The museum is small and humble. It's really just a garage where the volunteers, many of them veterans, hang out and talk and tinker with the vintage machines. A lot of military bases have their own archives but Fort Snelling's stands out because all of its antiques are in full working order.
"The thrill is to feel and hear that piece of equipment come back to life again that you know has been dead for years, never operated," said John Fannon, who flew helicopters in the military.
"I was in from January 1966, until January 2007, 41 years," Fannon said. "I was in Army aviation so I'm kind of just the resident gopher around here. Everybody says, 'hey, John, go get this, John, go get that,' so I go and get it for them. I'm not really that adept at mechanical aptitude."
The other volunteers make up for that. Art Hubbard maintained thousands of vehicles during his more than three decades in the 88th, many of them in this very same garage. That's why, he and Fannon said, starting the museum after retirement was the natural thing to do.
"I don't care how long you live.
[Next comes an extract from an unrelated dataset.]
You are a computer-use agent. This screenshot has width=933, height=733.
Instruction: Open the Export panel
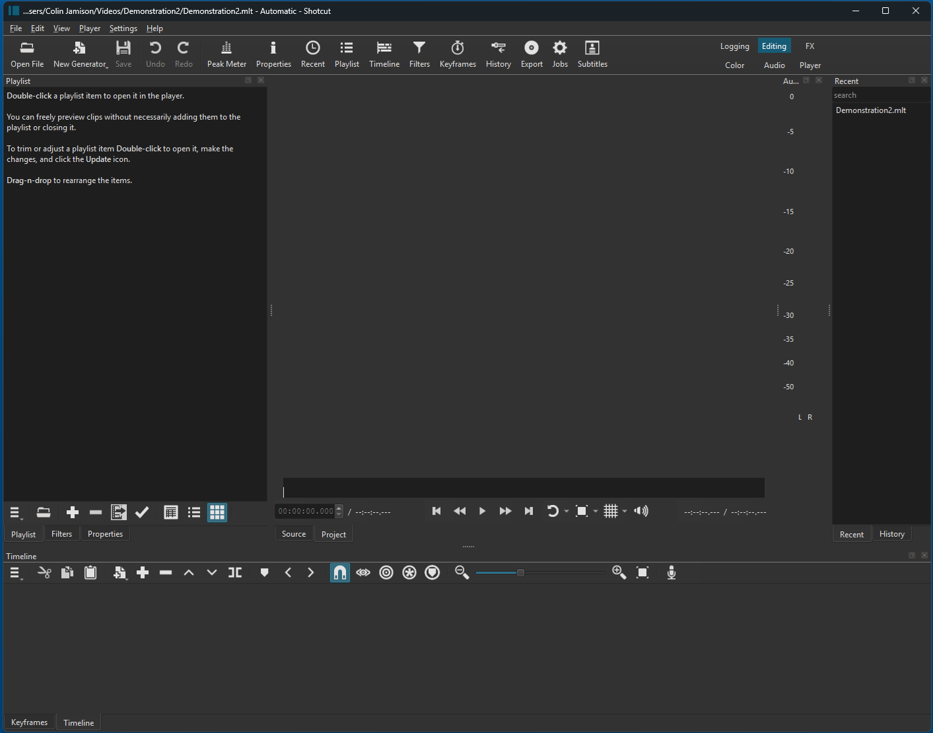click(x=531, y=53)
If you live for 100 years you're still going to be Army," Hubbard said.
"You're still a soldier," Fannon said, "or an Airman or Navy, whatever."
"I could go out and go to work at Home Depot or Menard's or someplace else," Hubbard said, "and do something like that."
"But you wouldn't derive the satisfaction out of it," Fannon said.
"And it's more fun doing what we're doing," Hubbard said.
The volunteers have been working for months to get the tanks ready for the open house.
Up on a ladder holding a dipstick and a rag, Hubbard does an oil change on an M1-14 Armored Personal Carrier.
"I'm going to get the dipstick and stick it down in there to see if it touches," he said. "If it doesn't then we'll probably add more oil."
The museum has vehicles from most major recent conflicts. Each one needs to be cleaned up and readied for the open house, which will feature a parade of vintage tanks. John Fannon said it's amazing to see the tanks in action.
"You come out here on the weekend when we display everything and we have it operational," he said, "you get to smell it, you get to see it, you get to feel it. That monster rolls by - I mean, the ground literally shakes when the Patton M60 tank comes by. It's 50-plus tons. It's a heavy machine. It's exciting."
Volunteer Dan Little said for many veterans, the event is a chance to relive the past.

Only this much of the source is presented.